■ **WORK TO COMPLETE**: Recast the lines from the start of the records through the line containing "coord(77,255)" as a Markdown table with the columns "Row" and "Line", numbering each row and omitting any blank lines.
________________________
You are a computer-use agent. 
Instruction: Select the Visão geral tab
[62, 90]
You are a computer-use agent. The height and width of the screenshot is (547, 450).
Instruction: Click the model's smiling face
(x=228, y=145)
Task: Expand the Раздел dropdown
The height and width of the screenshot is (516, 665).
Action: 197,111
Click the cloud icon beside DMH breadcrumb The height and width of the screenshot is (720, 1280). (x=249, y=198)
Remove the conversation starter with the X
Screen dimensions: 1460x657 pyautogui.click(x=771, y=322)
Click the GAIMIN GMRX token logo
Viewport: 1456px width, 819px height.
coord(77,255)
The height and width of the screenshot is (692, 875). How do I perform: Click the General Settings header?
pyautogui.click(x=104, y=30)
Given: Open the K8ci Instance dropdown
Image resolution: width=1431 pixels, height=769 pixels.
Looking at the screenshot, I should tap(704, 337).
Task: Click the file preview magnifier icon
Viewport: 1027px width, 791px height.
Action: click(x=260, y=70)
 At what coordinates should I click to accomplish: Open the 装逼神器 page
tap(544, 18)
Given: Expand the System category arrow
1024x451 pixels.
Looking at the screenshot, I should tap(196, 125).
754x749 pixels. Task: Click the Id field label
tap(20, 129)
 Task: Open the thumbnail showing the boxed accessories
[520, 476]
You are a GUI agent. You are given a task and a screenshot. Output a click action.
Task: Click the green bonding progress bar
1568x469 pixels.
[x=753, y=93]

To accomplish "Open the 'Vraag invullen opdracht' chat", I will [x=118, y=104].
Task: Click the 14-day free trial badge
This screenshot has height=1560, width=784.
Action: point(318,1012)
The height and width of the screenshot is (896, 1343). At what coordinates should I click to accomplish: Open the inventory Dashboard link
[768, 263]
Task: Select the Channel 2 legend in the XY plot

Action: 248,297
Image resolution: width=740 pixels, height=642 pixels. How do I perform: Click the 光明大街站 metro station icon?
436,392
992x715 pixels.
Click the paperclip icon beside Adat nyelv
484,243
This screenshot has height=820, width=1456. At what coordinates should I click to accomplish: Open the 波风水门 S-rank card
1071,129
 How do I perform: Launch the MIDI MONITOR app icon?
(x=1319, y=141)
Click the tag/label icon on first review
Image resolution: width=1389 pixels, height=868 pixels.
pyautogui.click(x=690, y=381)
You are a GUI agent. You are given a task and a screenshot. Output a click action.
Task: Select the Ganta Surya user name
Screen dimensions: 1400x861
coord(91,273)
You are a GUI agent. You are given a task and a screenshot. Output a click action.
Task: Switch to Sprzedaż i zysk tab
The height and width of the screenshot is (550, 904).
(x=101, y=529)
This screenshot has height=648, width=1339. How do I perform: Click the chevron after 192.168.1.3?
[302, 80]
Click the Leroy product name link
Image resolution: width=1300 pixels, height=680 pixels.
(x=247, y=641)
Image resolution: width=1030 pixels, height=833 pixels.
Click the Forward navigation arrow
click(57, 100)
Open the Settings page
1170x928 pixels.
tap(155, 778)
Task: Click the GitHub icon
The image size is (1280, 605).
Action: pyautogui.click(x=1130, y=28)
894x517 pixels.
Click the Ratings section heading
________________________
■ **ANSWER FOR THE TASK**:
| Row | Line |
|---|---|
| 1 | You are a computer-use agent.  |
| 2 | Instruction: Select the Visão geral tab |
| 3 | [62, 90] |
| 4 | You are a computer-use agent. The height and width of the screenshot is (547, 450). |
| 5 | Instruction: Click the model's smiling face |
| 6 | (x=228, y=145) |
| 7 | Task: Expand the Раздел dropdown |
| 8 | The height and width of the screenshot is (516, 665). |
| 9 | Action: 197,111 |
| 10 | Click the cloud icon beside DMH breadcrumb The height and width of the screenshot is (720, 1280). (x=249, y=198) |
| 11 | Remove the conversation starter with the X |
| 12 | Screen dimensions: 1460x657 pyautogui.click(x=771, y=322) |
| 13 | Click the GAIMIN GMRX token logo |
| 14 | Viewport: 1456px width, 819px height. |
| 15 | coord(77,255) |